Bu kişisel yazma ALIŞKANLIĞIM benim bir YAZAR olma yolundaki en büyük engeli oluşturuyor. Bir yazardan bahsediyorsak şayet, aynı zamanda bir EDEBİYATÇIdan bahsediyoruz. EDEBİYAT demek TÜR demek. Ben özgünüm diyerek yıllar yılı oluşturulmuş kurallardan kendini sıyırmak ancak seni KİŞİSEL bir BLOGÇU yapabilir ve öyleyim de zaten. Ama niye yazıyorum sorusunu kendime sorduğumda artık Murathan Mungan, Ahmet Telli, Elif Şafak ya da Ahmet Altan gibi bir EDEBİYATÇI olmak istediğim gerçeğiyle karşılaşıyorum. Yani blog yazarı olmak değil benim amacım DAHA İYİ OLMAK istiyorum. Bunun için gerekeni yapmaya hazır olduğumun farkındayım. Bugünden sonra daha farklı bir yaklaşım içine girip EDEBİYAT konusunda kendimi kesinlikle GELİŞTİRMEM lazım. Ve sonuç olarak bu kişisel yazma alışkanlığımdan da kurtulmam!
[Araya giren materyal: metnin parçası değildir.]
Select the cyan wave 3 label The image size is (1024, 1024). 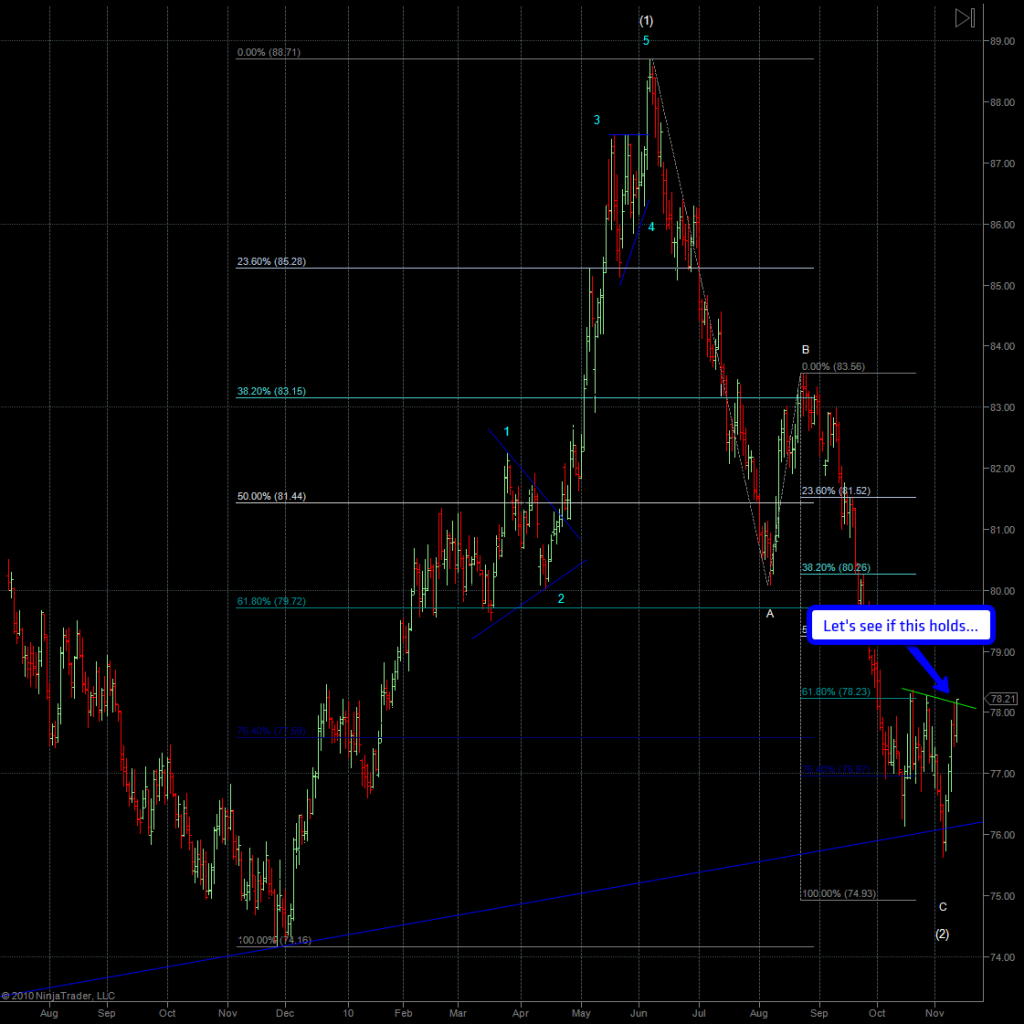point(597,120)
Diyeceksiniz ne oldu da böyle oldu ve birden bu adamın kafasına taş mı düştü? Evet, taş düştü. Can Yayınlarına ait ÖYKÜ GAZETESİNE gönderdiğim öykü denemelerim açık ve net olarak YETERSİZ bulundu. Daha önce aynı şekilde ROMANIMDA okunmuş ve YETERSİZ bulunmuştu. Ve nihayet AYAKLARIM yere bastı. Kendimi bir YAZAN olarak fazlaca ÖNEMSEMİŞİM. Gerekçeleri sormadım bile çünkü neler olduğunu aslında ben içten içe biliyorum. Ama bunların içinde en önemlisi herhangi bir ustadan hiçbir ders almadan EL YORDAMI ile bu işi yapmak. Şayet bu konuda İDDİALI olmak istiyorsam bununla ilgili ÖĞRETİM şart! Ben EDEBİYATI bilinçsiz olarak küçümsemişim. Evet, şahsiyet yapmakla olmak arasındaki farkı görmüş oldum. Ve daha da önemlisi YAZAR olmadan YAZAR gibi konuşma densizliğine girmiş olmamı da kınıyorum. Blog yazarlığımı abarttığım da aşikar.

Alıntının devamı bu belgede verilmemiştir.